I have also got a couple of doubts.
- In the issue description:
Additionally a hierarchy of limits could be applied. For example, we could say that for the whole app nobody should ever be over 100mb. But then for specific routes, we can set even lower limits.
I was thinking of ways to implement this and I came across the idea of local state (here). So I was thinking if it's possible to maintain the lowest limit seen so far as local state. So, can I modify the request's local state inside the middleware?
2. And then, is it possible for a client to keep sending the data (through post request), even after the middleware is run? So basically, are the middleware functions run as soon as the request is received (even before the complete body is received)?
Thanks.
Well, for this plugin to be useful we must not rely on headers (Content-Length). A hacker can send invalid headers thus you have to summarize the length of each received chunk and close the connection when the rule is violated.
Okay, thanks. Is there a way to find the length of the chunks without actually reading them? I kinda did this, in my second version, but i consumed (i hope this makes sense) the data from the body. And then wasn't able to put it back for the next middleware or endpoint to use.
While returning something like status 416 may technically be more correct, in case of attack mitigation returning error 400 is probably the most sensible. 403 doesn't seem correct.

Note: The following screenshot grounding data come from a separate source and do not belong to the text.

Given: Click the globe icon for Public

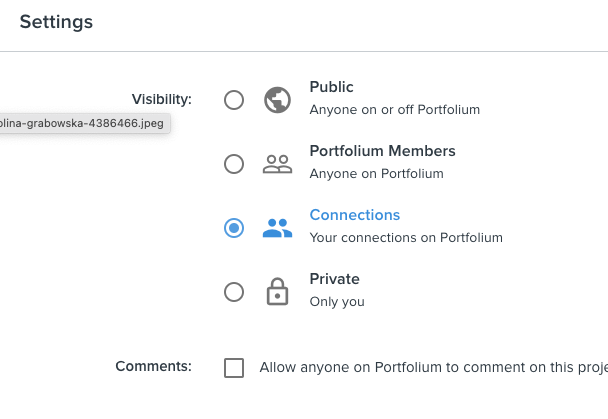Looking at the screenshot, I should coord(277,100).
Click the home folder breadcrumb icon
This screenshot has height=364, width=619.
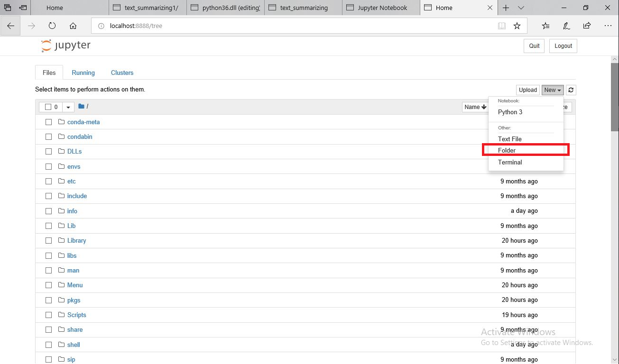coord(80,106)
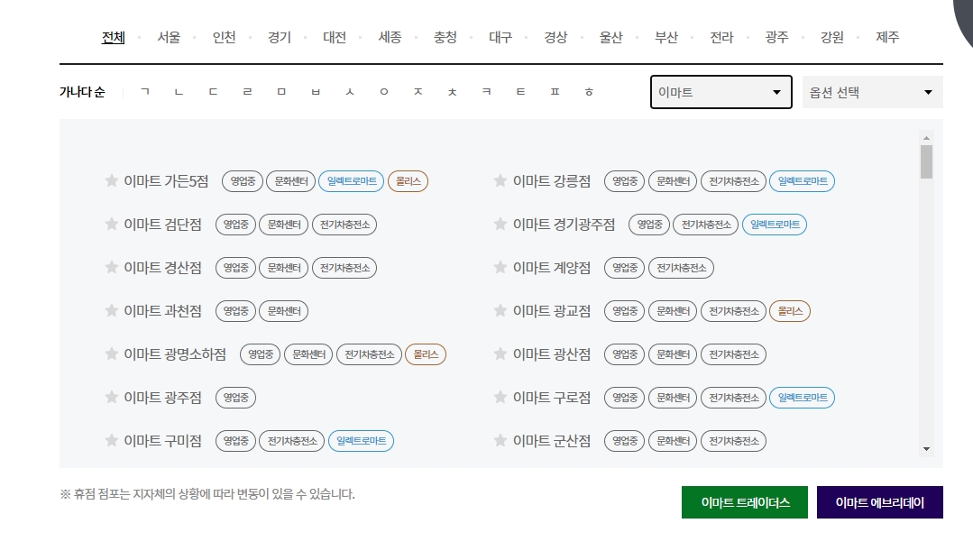Click the star icon beside 이마트 광교점
Viewport: 973px width, 560px height.
(x=500, y=310)
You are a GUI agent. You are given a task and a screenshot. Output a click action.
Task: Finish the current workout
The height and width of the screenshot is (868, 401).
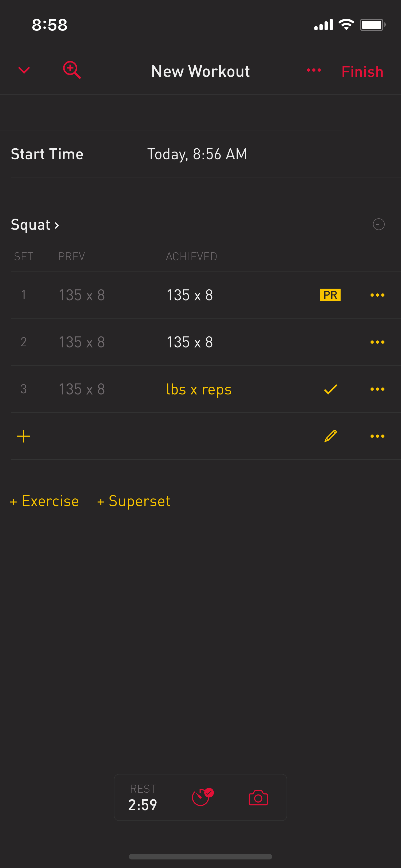click(x=362, y=71)
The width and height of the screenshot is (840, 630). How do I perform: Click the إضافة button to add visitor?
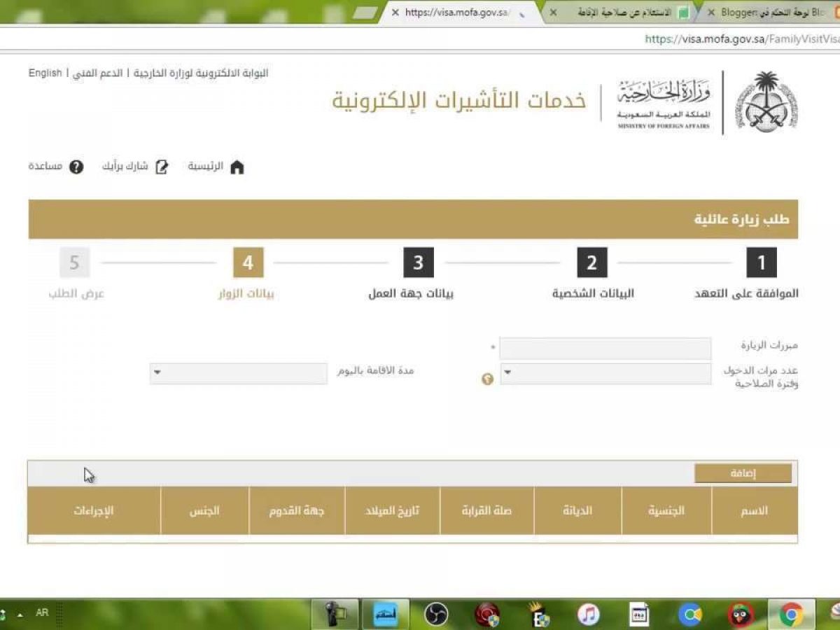[743, 474]

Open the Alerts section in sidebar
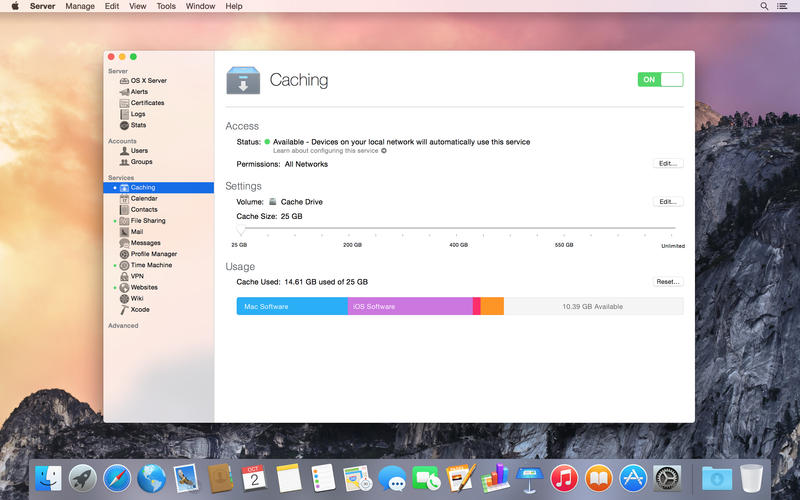pyautogui.click(x=139, y=91)
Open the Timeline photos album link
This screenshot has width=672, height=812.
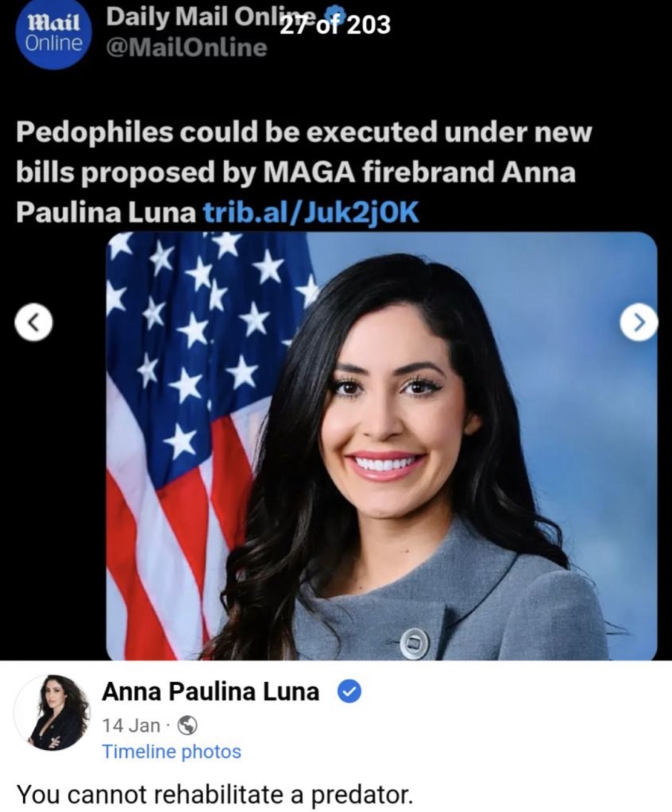(x=172, y=752)
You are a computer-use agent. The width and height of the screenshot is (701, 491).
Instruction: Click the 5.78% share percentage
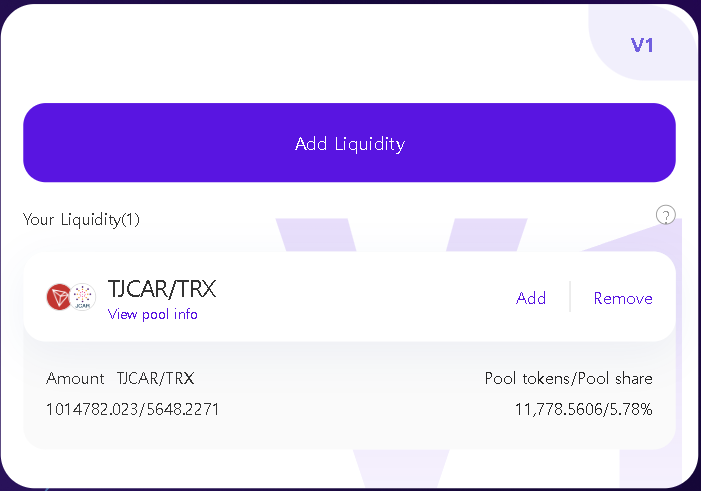[x=633, y=409]
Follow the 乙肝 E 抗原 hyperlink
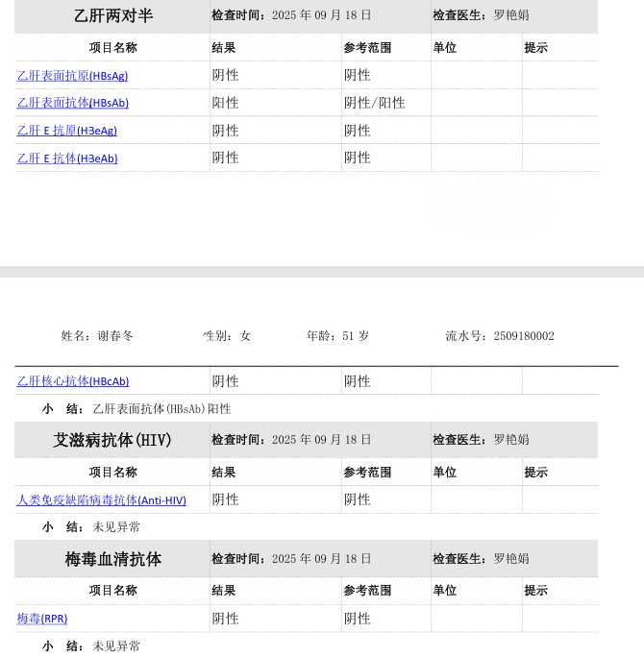Viewport: 644px width, 657px height. tap(66, 131)
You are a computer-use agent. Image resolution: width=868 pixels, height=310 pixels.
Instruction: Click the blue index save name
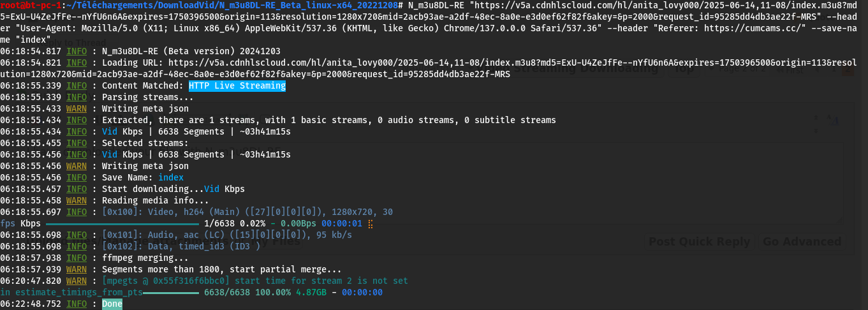click(170, 177)
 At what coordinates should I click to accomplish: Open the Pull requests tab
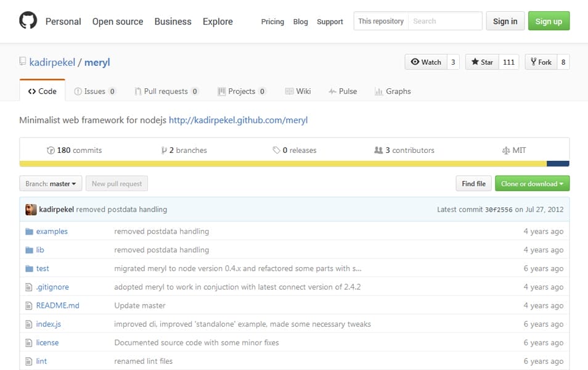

As for the stream question -- now I'm not quite sure if this is possible atm -- but I'm not sure that running the middleware is sensible if there is no body consumption in the app to begin with.
I'm a little unfamiliar with tokio(?) streams but I think ideally the middleware would have sort of a "pass through" stream between the request body stream and any other client code which wants to consume the body. That way it is only even counted if the client tries to consume the data.
(Making an assumption that the rest of the stack doesn't do substantial preprocessing / buffering of body data, that is.)
I realized that the way to go here is to use stream.read(), read the body of size set in Content-Length header an then set connection timeout. It appears that the body stream reader will simply wait when the body size is bigger.
Thanks @xpepermint . I will look into it. I wasn't sure how to proceed. :)
As an extra comment, would it be worth extending this to other areas like headers to limit the size of headers that are received too?
Another design consideration is that it may not just be per-route limits, but per-route-per-user. There may be an authenticated user via an auth-bearer token that could have a higher limit on post than an unauthenticated user (IE an admin needs to upload a backup to be restored to the server). So I think there would need to be a way to get the limit per-request.
Thanks!
Any progress on this? This would be nice to have for a production server
@danieleades it seems this hasn't seen process in a while. I definitely agree this would be useful, and would like to see this picked up. Probably the best way to approach this would be to author a middleware in a separate crate so we can try it out, and if we like it we can merge that approach into Tide proper.
@danieleades would this be something you'd like to try authoring?
@danieleades it seems this hasn't seen process in a while. I definitely agree this would be useful, and would like to see this picked up. Probably the best way to approach this would be to author a middleware in a separate crate so we can try it out, and if we like it we can merge that approach into Tide proper.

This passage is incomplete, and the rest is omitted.